Please repeat each of the lines below word for word, leaving out the pictures.
### Records provided ###
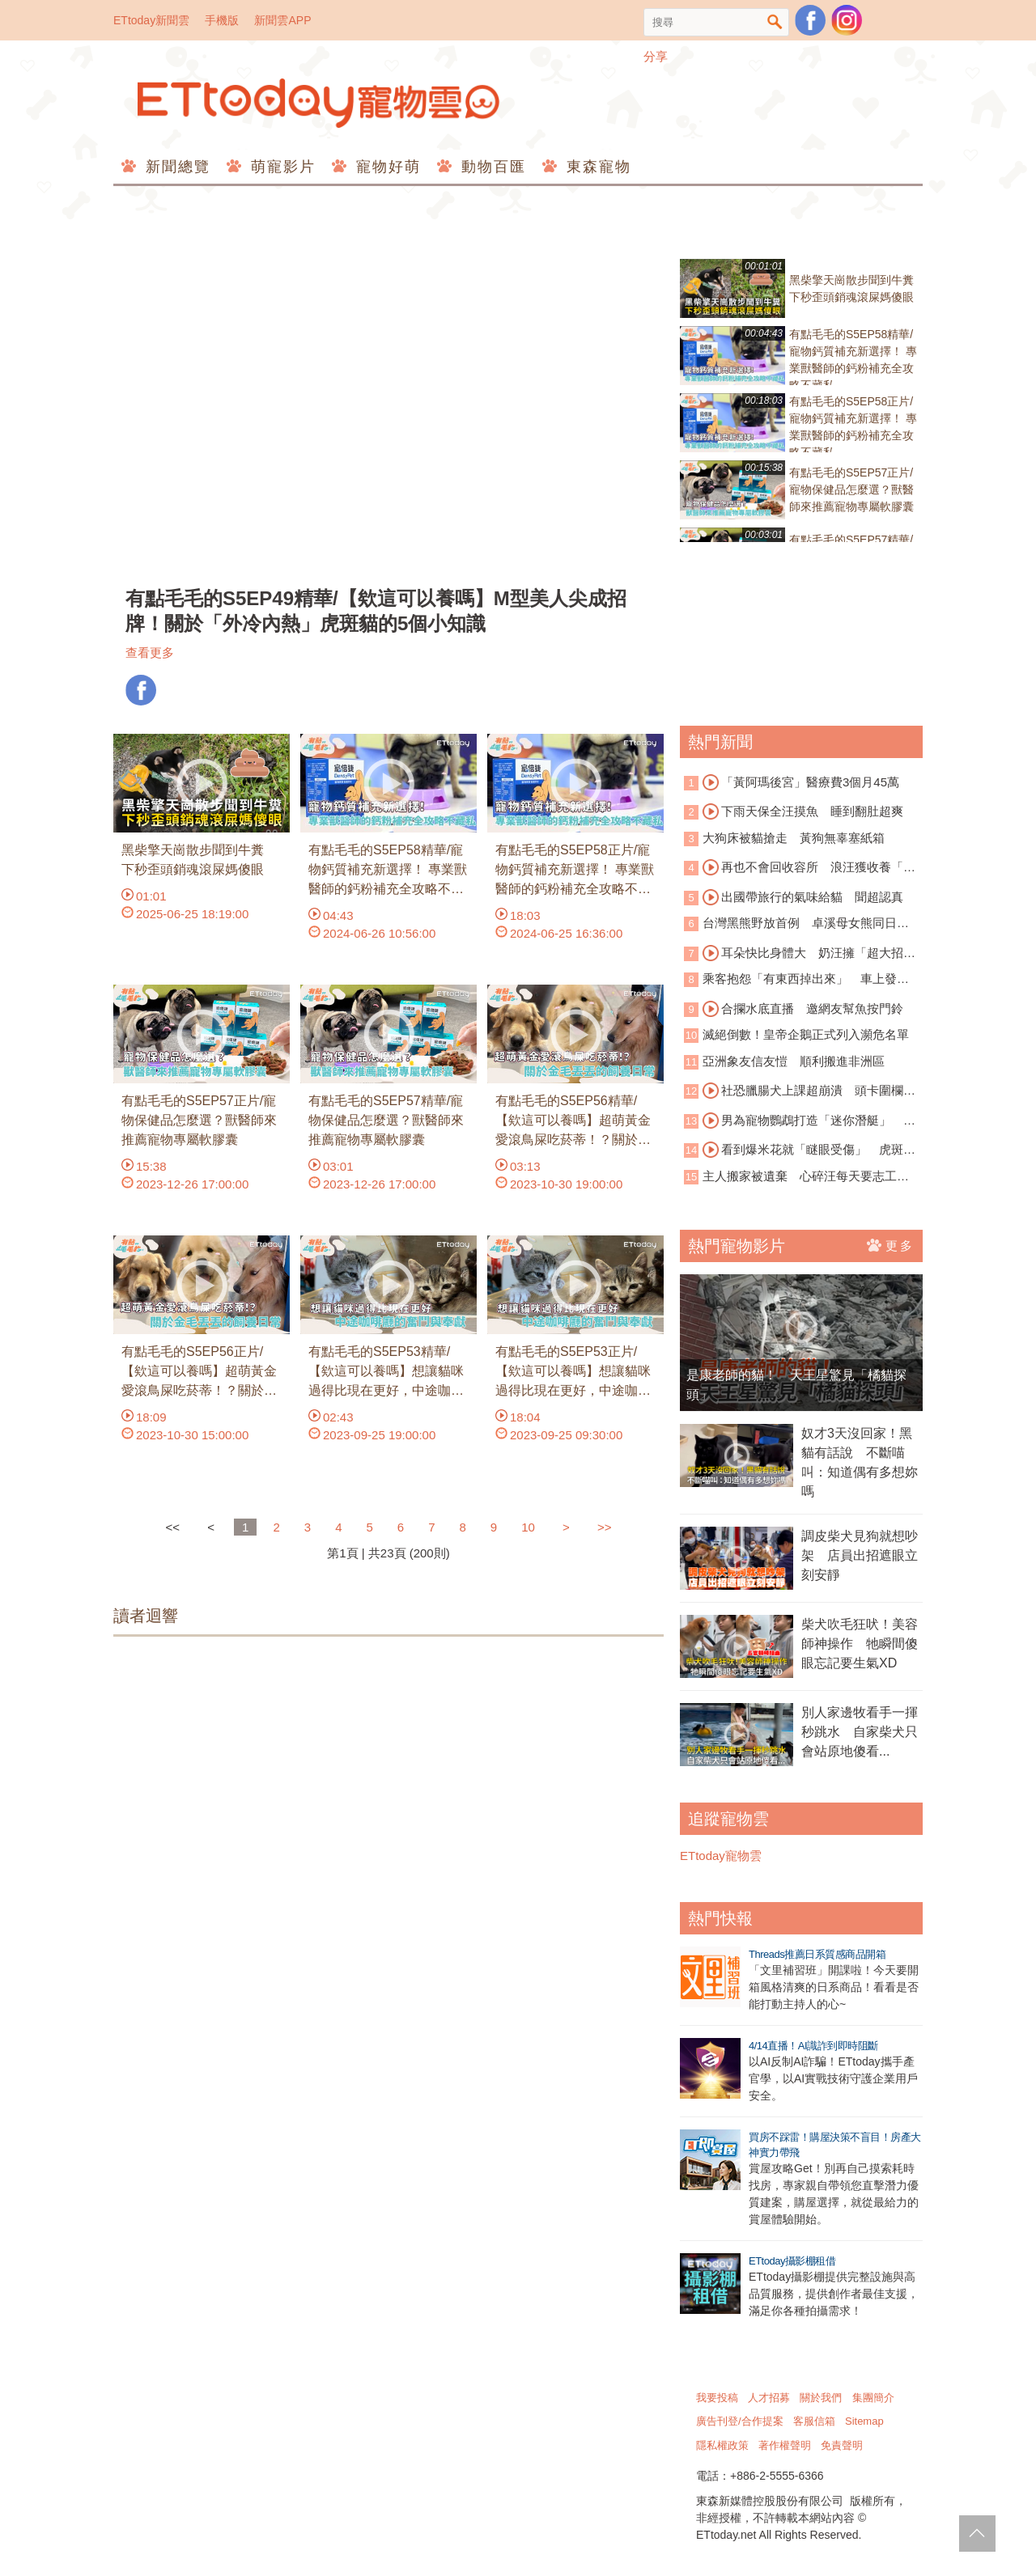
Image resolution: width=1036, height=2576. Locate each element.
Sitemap (864, 2421)
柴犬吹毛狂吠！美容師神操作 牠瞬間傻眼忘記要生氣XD (859, 1643)
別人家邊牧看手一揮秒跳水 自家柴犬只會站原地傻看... (859, 1731)
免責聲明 (842, 2445)
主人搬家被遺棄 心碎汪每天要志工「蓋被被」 (790, 1177)
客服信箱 (814, 2421)
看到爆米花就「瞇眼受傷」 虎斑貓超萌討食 (799, 1150)
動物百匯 (491, 167)
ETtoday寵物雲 (320, 103)
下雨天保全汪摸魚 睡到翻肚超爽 (803, 811)
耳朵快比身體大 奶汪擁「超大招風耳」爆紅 (799, 954)
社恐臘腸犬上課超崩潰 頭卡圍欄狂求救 (799, 1091)
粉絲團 (810, 20)
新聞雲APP (282, 20)
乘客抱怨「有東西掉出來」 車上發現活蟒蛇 (796, 980)
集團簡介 (873, 2398)
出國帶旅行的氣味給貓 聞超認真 (803, 897)
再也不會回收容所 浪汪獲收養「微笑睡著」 (799, 868)
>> (604, 1527)
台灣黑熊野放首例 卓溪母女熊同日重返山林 (796, 924)
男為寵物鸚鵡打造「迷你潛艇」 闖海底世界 (799, 1121)
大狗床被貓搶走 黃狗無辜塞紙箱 (794, 838)
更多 (891, 1245)
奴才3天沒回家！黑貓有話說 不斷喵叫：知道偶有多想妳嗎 (859, 1462)
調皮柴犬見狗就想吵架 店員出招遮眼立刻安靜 (859, 1555)
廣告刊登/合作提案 (739, 2421)
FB (140, 690)
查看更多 (149, 652)
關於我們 (821, 2398)
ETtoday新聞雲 (151, 20)
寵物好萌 (385, 167)
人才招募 (769, 2398)
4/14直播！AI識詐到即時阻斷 (813, 2046)
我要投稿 (717, 2398)
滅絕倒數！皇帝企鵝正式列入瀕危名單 (806, 1034)
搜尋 (775, 22)
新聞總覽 (175, 167)
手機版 (222, 20)
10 (528, 1527)
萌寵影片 (280, 167)
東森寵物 (596, 167)
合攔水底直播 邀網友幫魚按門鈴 (803, 1009)
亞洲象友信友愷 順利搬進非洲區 (794, 1061)
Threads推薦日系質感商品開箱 (817, 1954)
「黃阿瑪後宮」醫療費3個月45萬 (801, 782)
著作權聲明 (784, 2445)
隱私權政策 (722, 2445)
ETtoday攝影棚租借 (792, 2261)
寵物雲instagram (846, 20)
###
_Exercise response_
Image resolution: width=1036, height=2576. Locate each element.
Sitemap (864, 2421)
柴犬吹毛狂吠！美容師神操作 牠瞬間傻眼忘記要生氣XD (859, 1643)
別人家邊牧看手一揮秒跳水 自家柴犬只會站原地傻看... (859, 1731)
免責聲明 (842, 2445)
主人搬家被遺棄 心碎汪每天要志工「蓋被被」 (790, 1177)
客服信箱 (814, 2421)
看到爆米花就「瞇眼受傷」 虎斑貓超萌討食 (799, 1150)
動物百匯 (491, 167)
ETtoday寵物雲 (320, 103)
下雨天保全汪摸魚 睡到翻肚超爽 (803, 811)
耳朵快比身體大 奶汪擁「超大招風耳」爆紅 (799, 954)
社恐臘腸犬上課超崩潰 頭卡圍欄狂求救 (799, 1091)
粉絲團 (810, 20)
新聞雲APP (282, 20)
乘客抱怨「有東西掉出來」 車上發現活蟒蛇 (796, 980)
集團簡介 (873, 2398)
出國帶旅行的氣味給貓 聞超認真 (803, 897)
再也不會回收容所 浪汪獲收養「微笑睡著」 (799, 868)
>> (604, 1527)
台灣黑熊野放首例 卓溪母女熊同日重返山林 (796, 924)
男為寵物鸚鵡打造「迷你潛艇」 闖海底世界 (799, 1121)
大狗床被貓搶走 黃狗無辜塞紙箱 (794, 838)
更多 (891, 1245)
奴才3天沒回家！黑貓有話說 不斷喵叫：知道偶有多想妳嗎 (859, 1462)
調皮柴犬見狗就想吵架 店員出招遮眼立刻安靜 (859, 1555)
廣告刊登/合作提案 (739, 2421)
FB (140, 690)
查看更多 (149, 652)
關於我們 (821, 2398)
ETtoday新聞雲 (151, 20)
寵物好萌 (385, 167)
人才招募 (769, 2398)
4/14直播！AI識詐到即時阻斷 (813, 2046)
我要投稿 (717, 2398)
滅絕倒數！皇帝企鵝正式列入瀕危名單 (806, 1034)
搜尋 (775, 22)
新聞總覽 (175, 167)
手機版 (222, 20)
10 (528, 1527)
萌寵影片 (280, 167)
東森寵物 (596, 167)
合攔水底直播 邀網友幫魚按門鈴 (803, 1009)
亞洲象友信友愷 順利搬進非洲區 (794, 1061)
Threads推薦日系質感商品開箱 (817, 1954)
「黃阿瑪後宮」醫療費3個月45萬 (801, 782)
著作權聲明 (784, 2445)
隱私權政策 (722, 2445)
ETtoday攝影棚租借 (792, 2261)
寵物雲instagram (846, 20)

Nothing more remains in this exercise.